(Records provided)
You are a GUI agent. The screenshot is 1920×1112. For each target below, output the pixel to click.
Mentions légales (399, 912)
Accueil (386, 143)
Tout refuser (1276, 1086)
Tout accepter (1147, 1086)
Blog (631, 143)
(End Records provided)
**Exercise prompt:** All of the entries must be given again, word for word.

**Your solution:**
You are a GUI agent. The screenshot is 1920×1112. For each target below, output the pixel to click.
Mentions légales (399, 912)
Accueil (386, 143)
Tout refuser (1276, 1086)
Tout accepter (1147, 1086)
Blog (631, 143)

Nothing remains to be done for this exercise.